■ **How to complete this task**
The answer is an exact repetition of every entry, with all images left out.

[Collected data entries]
--*--
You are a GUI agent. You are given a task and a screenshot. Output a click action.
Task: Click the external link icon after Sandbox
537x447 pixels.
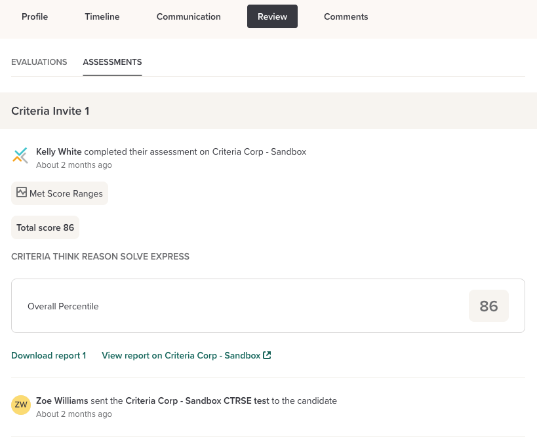[x=267, y=355]
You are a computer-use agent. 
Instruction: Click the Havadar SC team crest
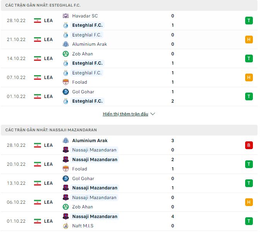(66, 16)
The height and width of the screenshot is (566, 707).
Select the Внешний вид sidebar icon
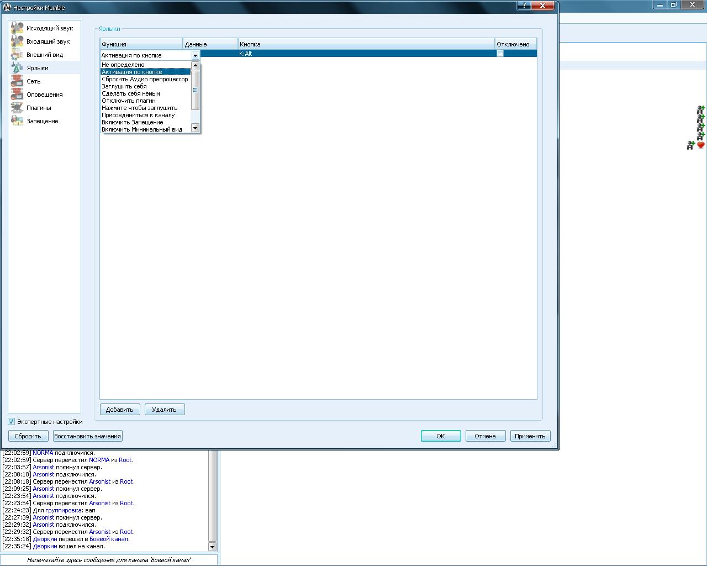pyautogui.click(x=17, y=55)
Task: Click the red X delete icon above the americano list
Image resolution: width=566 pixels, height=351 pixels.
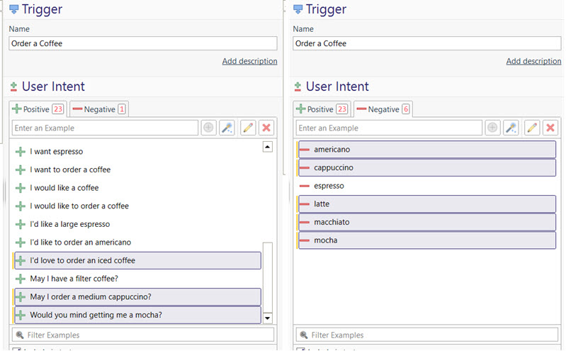Action: [x=550, y=128]
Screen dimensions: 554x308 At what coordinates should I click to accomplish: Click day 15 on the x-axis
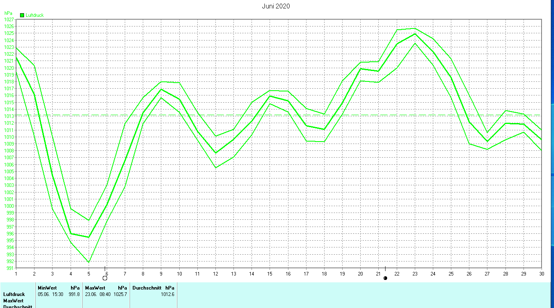pos(270,274)
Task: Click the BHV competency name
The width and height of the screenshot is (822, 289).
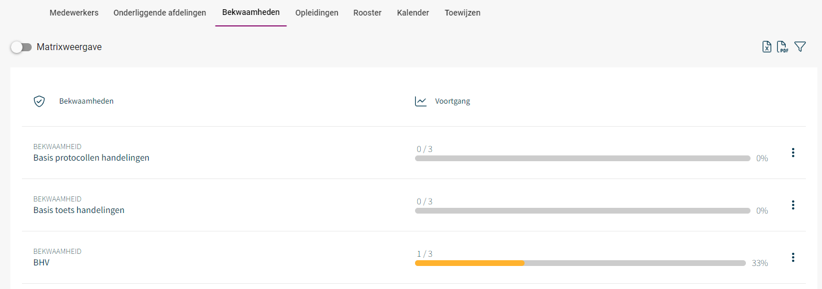Action: coord(42,263)
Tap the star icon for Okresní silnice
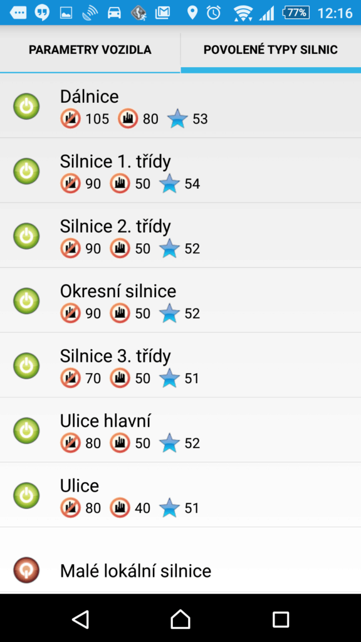Viewport: 361px width, 642px height. click(x=169, y=313)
--*--
■ **Exercise answer**
You are a GUI agent. You are given a task and a screenshot. Output a click action.
Task: Click the external link icon after Sandbox
537x447 pixels.
[x=267, y=355]
You are a computer-use agent. 
Instruction: Click the Havadar SC team crest
(66, 16)
The height and width of the screenshot is (566, 707).
Select the Внешний вид sidebar icon
pyautogui.click(x=17, y=55)
Task: Click the red X delete icon above the americano list
Image resolution: width=566 pixels, height=351 pixels.
Action: [x=550, y=128]
Screen dimensions: 554x308 At what coordinates should I click to accomplish: Click day 15 on the x-axis
pos(270,274)
Task: Click the BHV competency name
The width and height of the screenshot is (822, 289).
Action: coord(42,263)
Tap the star icon for Okresní silnice
Viewport: 361px width, 642px height. click(x=169, y=313)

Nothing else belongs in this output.